*What you need to do*
Print each entry below precisely as it reads.

*Supplied records*
▼▼▼

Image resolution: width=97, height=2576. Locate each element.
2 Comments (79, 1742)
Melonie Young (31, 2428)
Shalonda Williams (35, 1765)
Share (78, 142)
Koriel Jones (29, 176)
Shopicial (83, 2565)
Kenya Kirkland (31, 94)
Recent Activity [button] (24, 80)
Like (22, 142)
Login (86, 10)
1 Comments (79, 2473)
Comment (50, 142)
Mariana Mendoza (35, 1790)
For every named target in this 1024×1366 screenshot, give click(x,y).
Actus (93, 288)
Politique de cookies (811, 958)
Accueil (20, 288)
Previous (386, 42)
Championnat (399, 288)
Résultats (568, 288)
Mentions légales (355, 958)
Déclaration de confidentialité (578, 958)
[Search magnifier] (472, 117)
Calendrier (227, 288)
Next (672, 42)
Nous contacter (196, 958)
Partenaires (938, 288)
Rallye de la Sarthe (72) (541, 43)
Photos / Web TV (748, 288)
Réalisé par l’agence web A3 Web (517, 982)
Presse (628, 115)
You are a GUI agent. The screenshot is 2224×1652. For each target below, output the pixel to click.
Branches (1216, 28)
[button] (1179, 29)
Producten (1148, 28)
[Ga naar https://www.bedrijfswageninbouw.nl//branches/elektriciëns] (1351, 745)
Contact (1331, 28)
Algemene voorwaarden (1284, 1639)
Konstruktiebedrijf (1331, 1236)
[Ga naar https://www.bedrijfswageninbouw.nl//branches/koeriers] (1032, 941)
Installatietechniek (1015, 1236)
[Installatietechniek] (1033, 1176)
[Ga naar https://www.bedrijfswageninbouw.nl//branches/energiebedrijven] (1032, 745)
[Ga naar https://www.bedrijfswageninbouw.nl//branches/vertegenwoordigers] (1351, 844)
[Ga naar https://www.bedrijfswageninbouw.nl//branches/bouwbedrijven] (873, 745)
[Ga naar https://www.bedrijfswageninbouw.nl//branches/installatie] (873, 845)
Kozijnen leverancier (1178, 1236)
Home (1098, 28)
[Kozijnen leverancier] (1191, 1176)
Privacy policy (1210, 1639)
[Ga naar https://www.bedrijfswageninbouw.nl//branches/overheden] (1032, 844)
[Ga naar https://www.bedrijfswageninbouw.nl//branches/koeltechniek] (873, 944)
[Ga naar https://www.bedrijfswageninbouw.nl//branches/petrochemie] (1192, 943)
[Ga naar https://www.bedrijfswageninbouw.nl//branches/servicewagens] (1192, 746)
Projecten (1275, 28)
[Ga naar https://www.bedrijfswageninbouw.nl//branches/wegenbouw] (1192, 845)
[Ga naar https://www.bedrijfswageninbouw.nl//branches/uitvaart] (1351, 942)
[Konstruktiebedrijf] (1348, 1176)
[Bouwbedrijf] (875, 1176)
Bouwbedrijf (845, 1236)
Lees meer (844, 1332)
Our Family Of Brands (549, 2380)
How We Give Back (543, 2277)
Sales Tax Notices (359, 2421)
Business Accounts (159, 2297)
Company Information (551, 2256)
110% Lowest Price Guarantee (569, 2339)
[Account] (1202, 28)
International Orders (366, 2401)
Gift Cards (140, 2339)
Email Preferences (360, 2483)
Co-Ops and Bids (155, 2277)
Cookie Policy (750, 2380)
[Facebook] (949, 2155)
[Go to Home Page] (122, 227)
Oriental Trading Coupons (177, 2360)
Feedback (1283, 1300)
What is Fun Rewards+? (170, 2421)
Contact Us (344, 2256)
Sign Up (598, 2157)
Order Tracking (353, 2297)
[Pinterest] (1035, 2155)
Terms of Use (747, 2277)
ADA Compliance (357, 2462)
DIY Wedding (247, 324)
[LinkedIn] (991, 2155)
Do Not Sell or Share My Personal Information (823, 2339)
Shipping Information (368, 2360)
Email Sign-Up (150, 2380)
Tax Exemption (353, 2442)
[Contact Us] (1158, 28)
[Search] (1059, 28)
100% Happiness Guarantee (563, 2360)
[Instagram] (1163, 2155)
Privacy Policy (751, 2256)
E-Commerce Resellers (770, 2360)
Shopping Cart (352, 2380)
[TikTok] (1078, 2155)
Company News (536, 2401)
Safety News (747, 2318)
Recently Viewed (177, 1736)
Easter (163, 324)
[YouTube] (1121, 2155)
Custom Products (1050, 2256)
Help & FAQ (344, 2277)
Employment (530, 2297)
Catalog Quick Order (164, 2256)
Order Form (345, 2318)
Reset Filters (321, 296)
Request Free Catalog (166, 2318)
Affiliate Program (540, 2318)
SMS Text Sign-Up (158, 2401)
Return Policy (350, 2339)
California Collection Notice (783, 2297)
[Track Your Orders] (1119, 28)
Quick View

▲▲▲

*Answer section*
Image resolution: width=97, height=2576. Locate each element.
2 Comments (79, 1742)
Melonie Young (31, 2428)
Shalonda Williams (35, 1765)
Share (78, 142)
Koriel Jones (29, 176)
Shopicial (83, 2565)
Kenya Kirkland (31, 94)
Recent Activity [button] (24, 80)
Like (22, 142)
Login (86, 10)
1 Comments (79, 2473)
Comment (50, 142)
Mariana Mendoza (35, 1790)
For every named target in this 1024×1366 screenshot, give click(x,y).
Actus (93, 288)
Politique de cookies (811, 958)
Accueil (20, 288)
Previous (386, 42)
Championnat (399, 288)
Résultats (568, 288)
Mentions légales (355, 958)
Déclaration de confidentialité (578, 958)
[Search magnifier] (472, 117)
Calendrier (227, 288)
Next (672, 42)
Nous contacter (196, 958)
Partenaires (938, 288)
Rallye de la Sarthe (72) (541, 43)
Photos / Web TV (748, 288)
Réalisé par l’agence web A3 Web (517, 982)
Presse (628, 115)
You are a GUI agent. The screenshot is 2224×1652. For each target below, output the pixel to click.
Branches (1216, 28)
[button] (1179, 29)
Producten (1148, 28)
[Ga naar https://www.bedrijfswageninbouw.nl//branches/elektriciëns] (1351, 745)
Contact (1331, 28)
Algemene voorwaarden (1284, 1639)
Konstruktiebedrijf (1331, 1236)
[Ga naar https://www.bedrijfswageninbouw.nl//branches/koeriers] (1032, 941)
Installatietechniek (1015, 1236)
[Installatietechniek] (1033, 1176)
[Ga naar https://www.bedrijfswageninbouw.nl//branches/energiebedrijven] (1032, 745)
[Ga naar https://www.bedrijfswageninbouw.nl//branches/vertegenwoordigers] (1351, 844)
[Ga naar https://www.bedrijfswageninbouw.nl//branches/bouwbedrijven] (873, 745)
[Ga naar https://www.bedrijfswageninbouw.nl//branches/installatie] (873, 845)
Kozijnen leverancier (1178, 1236)
Home (1098, 28)
[Kozijnen leverancier] (1191, 1176)
Privacy policy (1210, 1639)
[Ga naar https://www.bedrijfswageninbouw.nl//branches/overheden] (1032, 844)
[Ga naar https://www.bedrijfswageninbouw.nl//branches/koeltechniek] (873, 944)
[Ga naar https://www.bedrijfswageninbouw.nl//branches/petrochemie] (1192, 943)
[Ga naar https://www.bedrijfswageninbouw.nl//branches/servicewagens] (1192, 746)
Projecten (1275, 28)
[Ga naar https://www.bedrijfswageninbouw.nl//branches/wegenbouw] (1192, 845)
[Ga naar https://www.bedrijfswageninbouw.nl//branches/uitvaart] (1351, 942)
[Konstruktiebedrijf] (1348, 1176)
[Bouwbedrijf] (875, 1176)
Bouwbedrijf (845, 1236)
Lees meer (844, 1332)
Our Family Of Brands (549, 2380)
How We Give Back (543, 2277)
Sales Tax Notices (359, 2421)
Business Accounts (159, 2297)
Company Information (551, 2256)
110% Lowest Price Guarantee (569, 2339)
[Account] (1202, 28)
International Orders (366, 2401)
Gift Cards (140, 2339)
Email Preferences (360, 2483)
Co-Ops and Bids (155, 2277)
Cookie Policy (750, 2380)
[Facebook] (949, 2155)
[Go to Home Page] (122, 227)
Oriental Trading Coupons (177, 2360)
Feedback (1283, 1300)
What is Fun Rewards+? (170, 2421)
Contact Us (344, 2256)
Sign Up (598, 2157)
Order Tracking (353, 2297)
[Pinterest] (1035, 2155)
Terms of Use (747, 2277)
ADA Compliance (357, 2462)
DIY Wedding (247, 324)
[LinkedIn] (991, 2155)
Do Not Sell or Share My Personal Information (823, 2339)
Shipping Information (368, 2360)
Email Sign-Up (150, 2380)
Tax Exemption (353, 2442)
[Contact Us] (1158, 28)
[Search] (1059, 28)
100% Happiness Guarantee (563, 2360)
[Instagram] (1163, 2155)
Privacy Policy (751, 2256)
E-Commerce Resellers (770, 2360)
Shopping Cart (352, 2380)
[TikTok] (1078, 2155)
Company News (536, 2401)
Safety News (747, 2318)
Recently Viewed (177, 1736)
Easter (163, 324)
[YouTube] (1121, 2155)
Custom Products (1050, 2256)
Help & FAQ (344, 2277)
Employment (530, 2297)
Catalog Quick Order (164, 2256)
Order Form (345, 2318)
Reset Filters (321, 296)
Request Free Catalog (166, 2318)
Affiliate Program (540, 2318)
SMS Text Sign-Up (158, 2401)
Return Policy (350, 2339)
California Collection Notice (783, 2297)
[Track Your Orders] (1119, 28)
Quick View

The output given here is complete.